La verdad y el bien son la marca de Dios, son inseparables de su Ser, de modo que el deseo de buscarlos constituye una prueba de su existencia, que Él mismo ha inscrito en el ser humano. Este puede ser el hilo conductor de las lecturas del XXVI Domingo del Tiempo Ordinario (ciclo B).
Tanto la primera lectura (Números, 11, 25-29) como el Evangelio (Marcos 9,38 y siguientes) nos presentan una situación similar, en la que alguien quiere impedir acciones «buenas» (profetizar o echar demonios) porque quienes las hacen no están con el grupo de los «buenos» (los que habían sido congregados por Moisés para repartir su espíritu: dos que estaban en la lista se quedaron en el campamento; los discípulos de Jesús: alguien actúa invocando su nombre, pero no va con él).
Estas lecturas no son una invitación a la «tolerancia», sino a reconocer que la búsqueda de la verdad (profetizar) y la práctica del bien (echar demonios) son auténticos signos de la acción y presencia de Dios, aunque no se acompañen de otros signos visibles con los que queremos darnos la seguridad de «pertenecer a su grupo» o llevar su marca.
La tolerancia puede ser indiferencia o, incluso peor, negación del valor de la verdad y del bien, y por tanto de su necesidad y de la obligación de buscarlas: si negamos la huella, negamos al creador como fuente de toda verdad y bien, y la tolerancia se convierte en indiferencia ante el bien y el mal, donde solo importa la búsqueda de la comodidad para el propio yo.
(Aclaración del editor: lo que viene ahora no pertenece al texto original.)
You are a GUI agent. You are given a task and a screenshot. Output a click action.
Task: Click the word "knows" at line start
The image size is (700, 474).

Eso es lo que condenan tanto el el salmo 18, que señala el orgullo como el peor de los pecados, como la segunda lectura, que señala las consecuencias del egoísmo de buscarse a sí mismo, hasta llegar al asesinato y aceptar cualquier crimen con tal de que no me afecte, en paradoja pues partíamos de esa tolerancia que aparece disfrazada de respeto.
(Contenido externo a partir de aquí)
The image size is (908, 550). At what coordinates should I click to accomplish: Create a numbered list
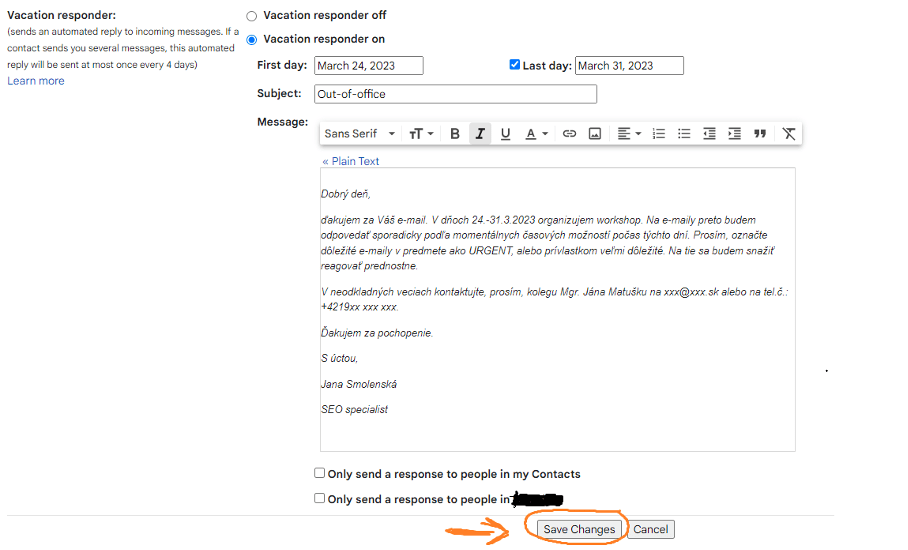(x=658, y=134)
El Evangelio, finalmente, nos da la clave para rechazar el mal y seguir el bien: no se trata de rechazar al otro, al diferente, pues queriendo corregir algo que parece malo (no va con nosotros), anularíamos el bien (echa demonios en nombre de Jesús), sino de identificar la raíz del mal en el propio yo, y su manifestación en el desprecio a los demás: frente al mal físico, que solo es aparente en el sentido de que no puede apagar la sed de verdad y bien y por tanto no nos cierra el camino a Dios, el mal moral sí separa de Dios y por tanto no cabe tolerancia respecto a él: en ese sentido se comprenden esas fuertes expresiones de que más vale la muerte más horrible (que, insisto, no nos impediría hacer el bien), que ser causa de que otros hagan el mal (escándalo) o el hacerlo uno mismo (de ahí que sería preferible haber perdido la capacidad de actuar, señalada por el gesto de cortarse la mano, el pie, arrancarse el ojo, que obviamente no tienen el sentido de hacernos un mal).
Descanso, pureza, justicia y alegría son otras expresiones usadas por el salmo para señalar el efecto de la búsqueda de la verdad y el bien, en definitiva, el deseo de felicidad inscrito en el alma humana que solo Dios puede saciar, como señalaba san Agustín en el comienzo de sus Confesiones:
Nos hiciste, Señor, para ti, y nuestro corazón está inquieto, hasta que descanse en ti (I, 1, 1).
En este mismo sentido se entiende que santo Tomás de Aquino afirmara que «toda verdad, la diga quien la diga, viene del Espíritu Santo» (Omne verum, a quocumque dicatur, a Spiritu Sancto est, Sum. Theol., I-II, q. 109, a. 1 ad 1) o, en una anécdota más campechana, que me contaba hace unos días un sacerdote, que un muchacho de su colegio se acercara a ese profesor diciéndole: Los ateos, ¿podemos ir al Cielo? Incluso el que aún no encontrado a Dios, si es consciente de que está hecho para buscar un bien infinito, es «de los nuestros», porque reconoce en sí la marca de Dios y está en camino de hallarle.